The Translabyrinthine Approach is used when a hearing loss is already present or if there is no hope to preserve hearing. In this surgery, the surgeon will reach into the internal auditory canal to remove the tumor. Sometimes in order to reach the acoustic neuroma, a surgeon will have to remove the cochlea, as the patient anyways no longer has the ability to hear. Although part of the inner ear is lost during this surgery and the individual can not hear, usually his balance is not affected, for he has the other ear to compensate for it. Retrosigmoid Approach, the second type of surgical removal for an acoustic neuroma, is used more often for smaller tumors, in the case when it may be possible to preserve the patient’s hearing. This surgery is used when the tumor is growing towards the brainstem, coming out of the internal auditory canal. Middle Fossa Approach is the last type of surgery for removing an acoustic neuroma. This is meant for smaller sized tumors that have not yet grown past the internal auditory canal. The internal auditory canal is uncovered, and the acoustic neuroma is removed by the surgeon. This approach has the highest rate for preserving hearing (NYU Langone Health, 2019).
Radiation therapy is another treatment for acoustic neuroma. Radiation does not get rid of the tumor, rather it shrinks the tumor over time. A form of radiation known as the Gamma Knife is used for treating smaller tumors. Gamma Knife allows a surgeon to send radiation waves to an acoustic neuroma in the internal auditory canal while not affecting important surrounding nerves, such as the nerve for hearing and balance, and the facial nerve. Unlike a surgery, this method of radiation does not involve opening any areas of the body. The Gamma Knife option sends beams of radiation directly to the tumor, and it is done all in one session. The patient wears a head frame to prevent movement of the head since the radiation is directed to an exact target (NYU Langone Health, 2019). The precision of the Gamma Knife is its sharp aim of cobalt-60 photon radiation directed at various shapes of the smallest sized tumors (Neurosurgery: University of Pittsburgh, 2019).
For those who are unable to be treated with the Gamma Knife radiation for various reasons can instead be treated with fractionated stereotactic radiotherapy. This is done for one who either has poor health or has a tumor that is too large to be removed with the Gamma Knife option. This method delivers small amounts of fractionated stereotactic radiation over a period of several weeks (NYU Langone Health, 2019).

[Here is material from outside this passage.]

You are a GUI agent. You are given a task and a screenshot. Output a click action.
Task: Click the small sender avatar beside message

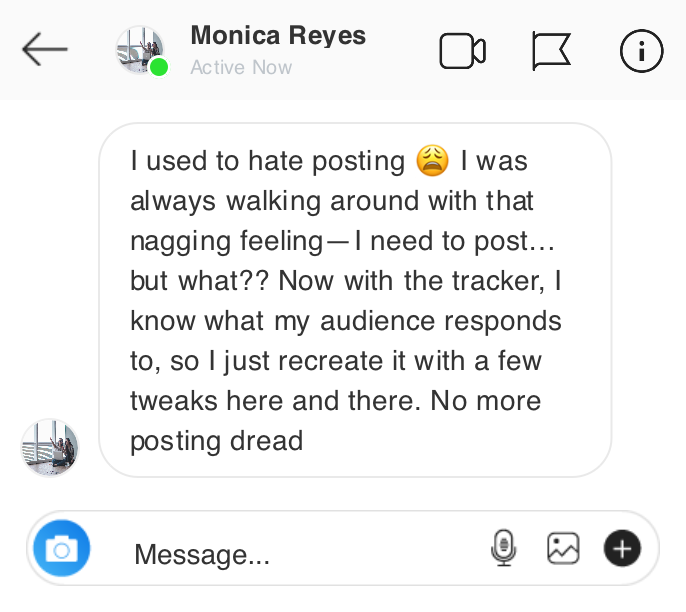(x=50, y=447)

An acoustic neuroma, a slow growing benign tumor that forms in the internal auditory canal affects hearing, balance, and some facial nerves if left untreated. It erupts due to the overproduction of Schwann cells. The symptoms of one suffering from an acoustic neuroma vary from hearing loss, to tinnitus, to facial and tongue muscle weakness for much larger tumors. The tumor can be diagnosed by an audiologist or a brain doctor through magnetic resonance imaging, audiogram, electronystagmography, and auditory brainstem responses. After being diagnosed, the acoustic neuroma can be treated through surgery, radiation, or it can just be watched by a doctor. One with an acoustic neuroma will be living through difficult moments and will have to work on overcoming hardship. If he loses hearing or is affected with facial muscle weakness, he will have to learn to compensate for that. But we can be hopeful that one with an acoustic neuroma can survive with health from the disease.